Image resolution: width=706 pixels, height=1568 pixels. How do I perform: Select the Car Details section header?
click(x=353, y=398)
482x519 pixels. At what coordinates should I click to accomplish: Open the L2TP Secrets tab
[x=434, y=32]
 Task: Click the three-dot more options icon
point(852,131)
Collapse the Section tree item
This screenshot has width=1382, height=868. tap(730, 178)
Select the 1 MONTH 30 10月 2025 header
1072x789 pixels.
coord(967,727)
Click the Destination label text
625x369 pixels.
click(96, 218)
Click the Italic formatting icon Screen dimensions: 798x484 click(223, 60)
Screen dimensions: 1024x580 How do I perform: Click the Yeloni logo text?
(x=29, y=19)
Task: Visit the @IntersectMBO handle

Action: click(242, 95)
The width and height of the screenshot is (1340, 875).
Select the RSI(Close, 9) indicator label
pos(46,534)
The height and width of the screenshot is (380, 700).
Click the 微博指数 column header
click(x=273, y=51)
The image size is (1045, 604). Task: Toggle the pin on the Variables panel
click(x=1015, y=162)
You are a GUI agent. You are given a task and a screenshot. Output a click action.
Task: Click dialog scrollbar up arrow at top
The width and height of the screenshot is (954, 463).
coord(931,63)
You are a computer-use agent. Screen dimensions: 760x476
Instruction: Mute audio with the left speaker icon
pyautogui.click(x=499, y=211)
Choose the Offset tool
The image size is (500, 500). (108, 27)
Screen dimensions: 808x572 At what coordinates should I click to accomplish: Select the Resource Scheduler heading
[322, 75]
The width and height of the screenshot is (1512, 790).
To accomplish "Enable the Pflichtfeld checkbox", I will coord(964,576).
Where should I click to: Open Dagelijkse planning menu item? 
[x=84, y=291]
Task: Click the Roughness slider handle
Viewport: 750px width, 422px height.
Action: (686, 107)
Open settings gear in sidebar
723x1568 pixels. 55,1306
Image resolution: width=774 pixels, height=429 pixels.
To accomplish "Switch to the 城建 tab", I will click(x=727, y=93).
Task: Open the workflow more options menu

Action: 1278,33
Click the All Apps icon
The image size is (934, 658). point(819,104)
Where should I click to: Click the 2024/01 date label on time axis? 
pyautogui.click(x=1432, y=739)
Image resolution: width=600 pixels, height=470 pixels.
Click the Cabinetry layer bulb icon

# # # #

> Schriftliche Aufgabe
Wandle den Abschnitt der Zeilen oben, der mit der Zeile beginnt, die „Click the All Apps icon“ enthält, und bis zum Ende der Zeilen reicht, in eine nummerierte Liste um. Leerzeilen lässt du dabei weg.

> Korrekte Ausgabe
1. Click the All Apps icon
2. The image size is (934, 658). point(819,104)
3. Where should I click to: Click the 2024/01 date label on time axis? 
4. pyautogui.click(x=1432, y=739)
5. Image resolution: width=600 pixels, height=470 pixels.
6. Click the Cabinetry layer bulb icon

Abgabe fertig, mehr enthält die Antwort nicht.